Running base containers on rhel 8
To start running and managing containers on your system, you need to install the necessary command line tools like podman and skopeo with the yum command:

sudo yum module install container-tools

The container registry is a place to store and retrieve container images which are then used to run containers so the source of container images is very important.
redhat distributes certified container images through 2 main container registrars:

• registry.redhat.io for containers based on official redhat products

• registry.connect.redhat.com for containers based on third-party products

container images are named based on the syntax:
registry_name/user_name/image_name:tag
registry_name is the name of the register that stores the image.
user_name is the user/organization the image belongs to.
image_name is a unique user namespace
tag is the image version

To run the container on the local system, you must first pull the container image with the podman pull command

podman pull registry.access.redhat.com/ubi8/ubi:latest

use the podman image command to view locally stored images.
to run the image you can use the podman run command and use the -it option to interact with the container

podman run -it registry.access.redhat.com/ubi8/ubi:latest

use the command podman run --rm to remove it

podman run --rm registry.access.redhat.com/ubi8/ubi cat /etc/os-release

use the podman info command to display podman configuration information.
use the podman search command to search the container registrar for a specific container image and the --no-trunc option to view a longer image description.

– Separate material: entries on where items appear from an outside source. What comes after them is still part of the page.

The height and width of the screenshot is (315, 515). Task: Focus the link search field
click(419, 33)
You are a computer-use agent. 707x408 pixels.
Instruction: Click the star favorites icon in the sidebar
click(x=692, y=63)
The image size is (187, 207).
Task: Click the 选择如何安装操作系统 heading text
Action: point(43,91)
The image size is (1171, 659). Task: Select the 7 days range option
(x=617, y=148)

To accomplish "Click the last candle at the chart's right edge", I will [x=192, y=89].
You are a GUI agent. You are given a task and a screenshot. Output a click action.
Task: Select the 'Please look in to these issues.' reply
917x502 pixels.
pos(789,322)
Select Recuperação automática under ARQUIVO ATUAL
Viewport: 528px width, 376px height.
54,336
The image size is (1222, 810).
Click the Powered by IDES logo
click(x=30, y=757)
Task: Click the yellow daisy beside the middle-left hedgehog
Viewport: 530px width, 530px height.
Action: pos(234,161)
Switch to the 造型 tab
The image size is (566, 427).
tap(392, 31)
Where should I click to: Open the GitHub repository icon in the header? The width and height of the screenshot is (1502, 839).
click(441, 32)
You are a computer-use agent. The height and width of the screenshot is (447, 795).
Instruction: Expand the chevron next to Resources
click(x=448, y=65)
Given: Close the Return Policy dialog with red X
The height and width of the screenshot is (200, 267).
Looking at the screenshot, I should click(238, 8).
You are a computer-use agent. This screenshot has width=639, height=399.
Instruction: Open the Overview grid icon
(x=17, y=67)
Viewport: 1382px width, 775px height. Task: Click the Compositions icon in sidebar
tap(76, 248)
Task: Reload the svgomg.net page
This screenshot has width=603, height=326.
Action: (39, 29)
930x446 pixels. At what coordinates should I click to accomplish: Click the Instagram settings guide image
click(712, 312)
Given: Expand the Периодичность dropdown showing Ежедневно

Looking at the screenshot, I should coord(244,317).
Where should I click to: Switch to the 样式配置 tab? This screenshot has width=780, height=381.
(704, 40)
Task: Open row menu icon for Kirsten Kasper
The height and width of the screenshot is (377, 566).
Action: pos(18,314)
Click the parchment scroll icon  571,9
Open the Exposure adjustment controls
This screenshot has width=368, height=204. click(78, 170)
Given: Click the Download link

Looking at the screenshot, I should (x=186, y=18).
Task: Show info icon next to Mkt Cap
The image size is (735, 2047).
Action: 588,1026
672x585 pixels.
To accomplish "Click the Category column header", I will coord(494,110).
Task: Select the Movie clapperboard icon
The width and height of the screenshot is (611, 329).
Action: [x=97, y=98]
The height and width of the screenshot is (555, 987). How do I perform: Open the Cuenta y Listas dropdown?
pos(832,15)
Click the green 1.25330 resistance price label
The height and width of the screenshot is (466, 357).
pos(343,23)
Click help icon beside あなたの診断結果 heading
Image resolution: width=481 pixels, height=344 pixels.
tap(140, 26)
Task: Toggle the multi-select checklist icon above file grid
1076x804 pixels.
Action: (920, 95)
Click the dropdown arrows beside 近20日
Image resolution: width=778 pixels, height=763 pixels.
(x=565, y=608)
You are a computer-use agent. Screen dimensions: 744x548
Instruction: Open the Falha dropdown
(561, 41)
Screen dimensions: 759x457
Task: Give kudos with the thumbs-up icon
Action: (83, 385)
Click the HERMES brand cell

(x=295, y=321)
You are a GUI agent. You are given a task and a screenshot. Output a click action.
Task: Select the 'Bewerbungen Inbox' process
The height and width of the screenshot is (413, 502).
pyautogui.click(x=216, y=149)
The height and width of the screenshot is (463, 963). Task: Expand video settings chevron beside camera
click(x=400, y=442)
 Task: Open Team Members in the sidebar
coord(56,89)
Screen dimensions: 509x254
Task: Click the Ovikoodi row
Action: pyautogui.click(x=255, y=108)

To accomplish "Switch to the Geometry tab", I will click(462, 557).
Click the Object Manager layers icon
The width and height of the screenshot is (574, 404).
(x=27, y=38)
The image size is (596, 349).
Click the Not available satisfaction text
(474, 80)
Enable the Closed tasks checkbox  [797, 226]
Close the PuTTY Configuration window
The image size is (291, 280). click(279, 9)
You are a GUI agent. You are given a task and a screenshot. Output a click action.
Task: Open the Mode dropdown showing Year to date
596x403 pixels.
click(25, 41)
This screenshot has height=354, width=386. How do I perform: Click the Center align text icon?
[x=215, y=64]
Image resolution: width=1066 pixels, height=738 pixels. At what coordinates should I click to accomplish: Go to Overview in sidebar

to inspect remote container images in registry and show information you can use skopeo inspect command and to check locally stored ones use podman inspect

skopeo inspect docker://registry.redhat.io/rhel8/python-36
podman inspect registry.redhat.io/rhel8/python-36

to delete locally stored images use the podman rmi command

podman rmi registry.redhat.io/rhel8/python-36:latest

To provide network access to a container, you must connect to a port on the container host that forwards network traffic to the port on the container. You can map the container host port with the podman run command using the -p option and to run the container in separate mode (as a daemon) use the -d option.

podman run -d -p 8000:8080 registry.redhat.io/rhel8/httpd-24

To see all used port mappings with the command podman port -a and to add the container host port on the firewall use the command:

firewall-cmd --add-port=8000/tcp

You can pass the environment variables that the container uses to configure its application with the podman run command with the -e option.

podman run -d --name container_name -e MYSQL_USER=user_name -e MYSQL_PASSWORD=user_password -e MYSQL_DATABASE=database_name -⁠e MYSQL_ROOT_PASSWORD=mysql_root_password -p 3306:3306 registry.redhat.io/⁠rhel8/⁠mariadb-103:1-102

• To see running containers, use the podman ps command and the -a option include stopped containers.
• To stop a running container, use the podman stop command.
• To remove container from host use command podman rm.
• To restart a stopped container, use the podman restart command.
• To send a UNIX signal to the main process in the container, use the podman kill command and the -a option to specify the signal.
• To start additional processes in an already running container, use the podman exec command, options -i and -t to open an interactive session and allocate a pseudo-terminal for the shell and option -l to change the ID or name of the previous container.